* TO BE DONE
Render the stretch from the start of the records through the line containing "This screenshot has width=367, height=151." as a JSON list of strings, with one string per line and blank lines omitted.

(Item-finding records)
╔══
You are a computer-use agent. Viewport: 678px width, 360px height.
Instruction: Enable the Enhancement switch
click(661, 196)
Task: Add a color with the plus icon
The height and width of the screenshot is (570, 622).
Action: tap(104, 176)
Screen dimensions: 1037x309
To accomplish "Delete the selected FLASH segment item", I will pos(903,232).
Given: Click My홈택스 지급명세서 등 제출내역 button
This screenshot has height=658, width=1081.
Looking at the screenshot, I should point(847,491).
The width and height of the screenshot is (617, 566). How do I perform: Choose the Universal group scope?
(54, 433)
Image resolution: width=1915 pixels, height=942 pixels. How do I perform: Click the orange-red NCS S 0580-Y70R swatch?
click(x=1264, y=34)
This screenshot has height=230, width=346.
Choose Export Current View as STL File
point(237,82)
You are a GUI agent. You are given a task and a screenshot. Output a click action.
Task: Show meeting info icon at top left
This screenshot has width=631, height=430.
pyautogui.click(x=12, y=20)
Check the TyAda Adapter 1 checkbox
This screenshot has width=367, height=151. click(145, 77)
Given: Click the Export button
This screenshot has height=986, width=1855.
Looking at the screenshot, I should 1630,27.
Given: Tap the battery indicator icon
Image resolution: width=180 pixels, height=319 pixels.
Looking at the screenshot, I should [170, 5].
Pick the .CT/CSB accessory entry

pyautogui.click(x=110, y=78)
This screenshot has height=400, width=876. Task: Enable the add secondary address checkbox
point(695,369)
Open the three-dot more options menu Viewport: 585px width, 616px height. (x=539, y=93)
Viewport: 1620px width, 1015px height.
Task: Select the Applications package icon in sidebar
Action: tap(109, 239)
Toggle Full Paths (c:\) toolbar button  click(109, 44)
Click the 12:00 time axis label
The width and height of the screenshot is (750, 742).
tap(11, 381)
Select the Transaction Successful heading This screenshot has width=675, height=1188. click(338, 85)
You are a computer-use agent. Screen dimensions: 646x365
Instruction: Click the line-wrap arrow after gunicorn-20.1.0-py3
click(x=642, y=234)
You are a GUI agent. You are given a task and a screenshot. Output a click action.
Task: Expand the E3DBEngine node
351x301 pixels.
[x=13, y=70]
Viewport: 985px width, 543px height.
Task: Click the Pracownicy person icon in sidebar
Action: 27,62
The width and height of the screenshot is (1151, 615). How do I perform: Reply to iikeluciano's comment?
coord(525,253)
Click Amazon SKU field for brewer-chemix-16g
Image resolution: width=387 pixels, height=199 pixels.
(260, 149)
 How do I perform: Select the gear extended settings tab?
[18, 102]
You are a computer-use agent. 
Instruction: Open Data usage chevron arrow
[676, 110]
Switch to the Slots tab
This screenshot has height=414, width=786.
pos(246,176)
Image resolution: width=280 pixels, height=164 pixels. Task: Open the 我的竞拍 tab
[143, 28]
╚══
* RESULT OF THE TASK
[
  "You are a computer-use agent. Viewport: 678px width, 360px height.",
  "Instruction: Enable the Enhancement switch",
  "click(661, 196)",
  "Task: Add a color with the plus icon",
  "The height and width of the screenshot is (570, 622).",
  "Action: tap(104, 176)",
  "Screen dimensions: 1037x309",
  "To accomplish \"Delete the selected FLASH segment item\", I will pos(903,232).",
  "Given: Click My홈택스 지급명세서 등 제출내역 button",
  "This screenshot has height=658, width=1081.",
  "Looking at the screenshot, I should point(847,491).",
  "The width and height of the screenshot is (617, 566). How do I perform: Choose the Universal group scope?",
  "(54, 433)",
  "Image resolution: width=1915 pixels, height=942 pixels. How do I perform: Click the orange-red NCS S 0580-Y70R swatch?",
  "click(x=1264, y=34)",
  "This screenshot has height=230, width=346.",
  "Choose Export Current View as STL File",
  "point(237,82)",
  "You are a GUI agent. You are given a task and a screenshot. Output a click action.",
  "Task: Show meeting info icon at top left",
  "This screenshot has width=631, height=430.",
  "pyautogui.click(x=12, y=20)",
  "Check the TyAda Adapter 1 checkbox",
  "This screenshot has width=367, height=151. click(145, 77)"
]